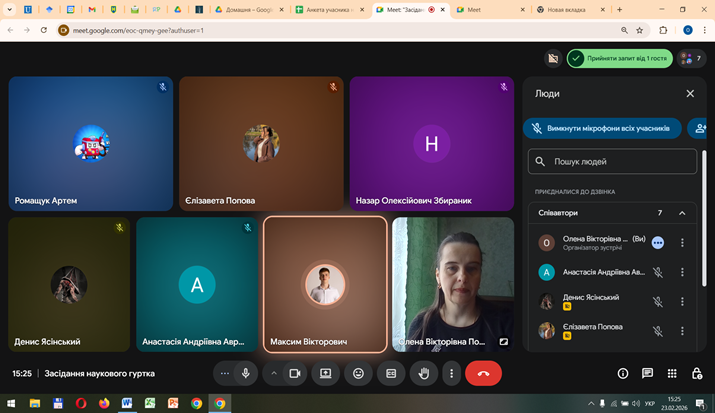Screen dimensions: 715x413
Task: Collapse the Співавтори section
Action: coord(682,213)
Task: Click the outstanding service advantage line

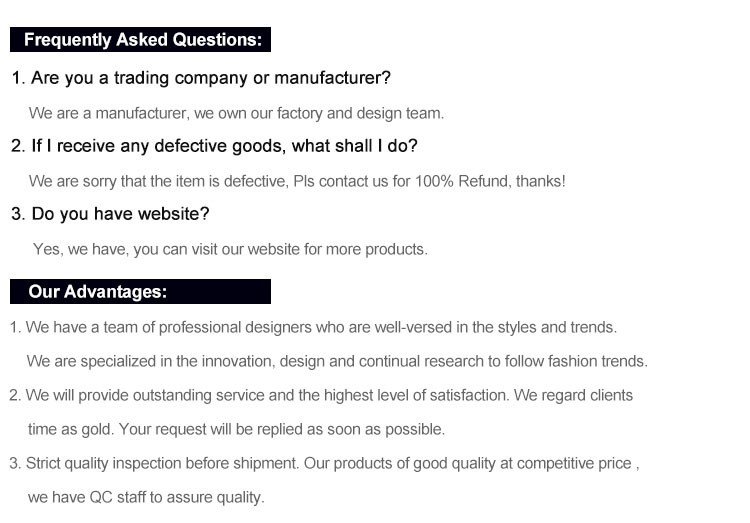Action: [x=321, y=395]
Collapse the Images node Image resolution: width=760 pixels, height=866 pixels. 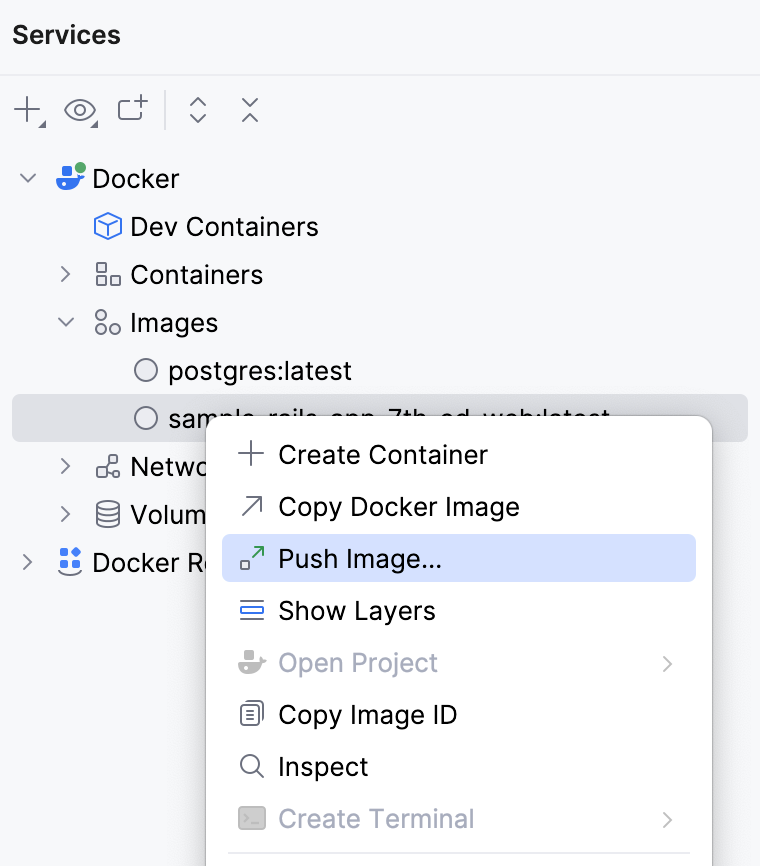pos(64,322)
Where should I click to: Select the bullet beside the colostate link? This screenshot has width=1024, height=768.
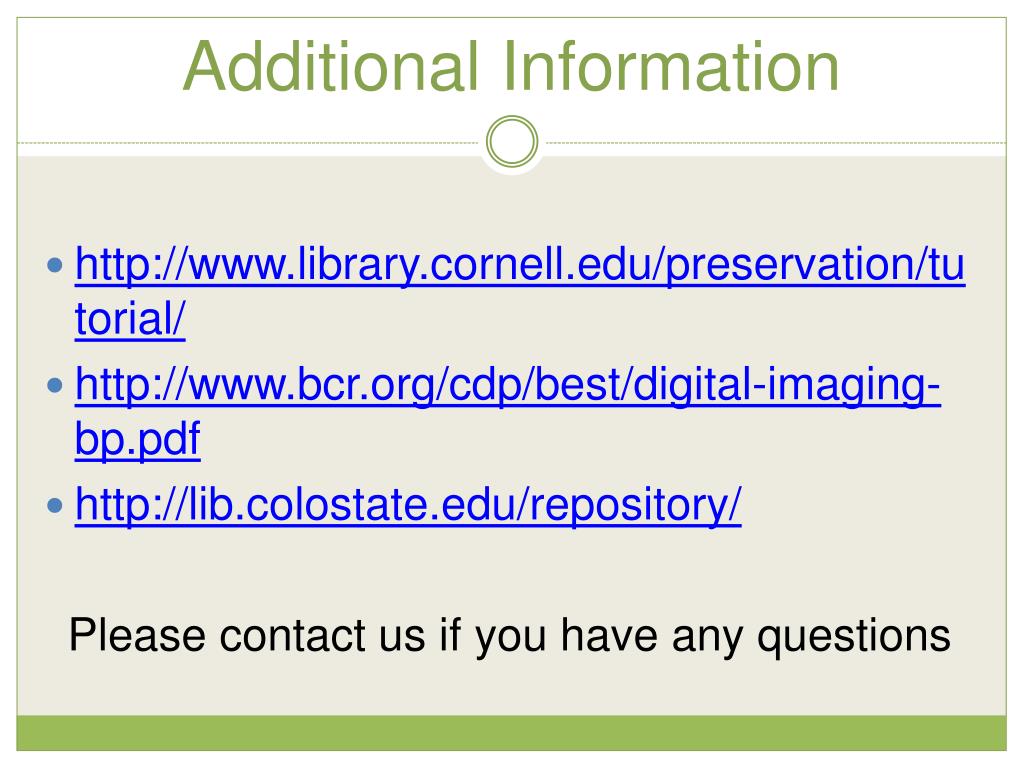(55, 505)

────────────────

What you will do. Only exact repeats of the lines from the one containing "Where should I" through the end of the listing above are wanted here; pictures are not.

Task output.
Where should I click to: Select the bullet beside the colostate link? This screenshot has width=1024, height=768.
(55, 505)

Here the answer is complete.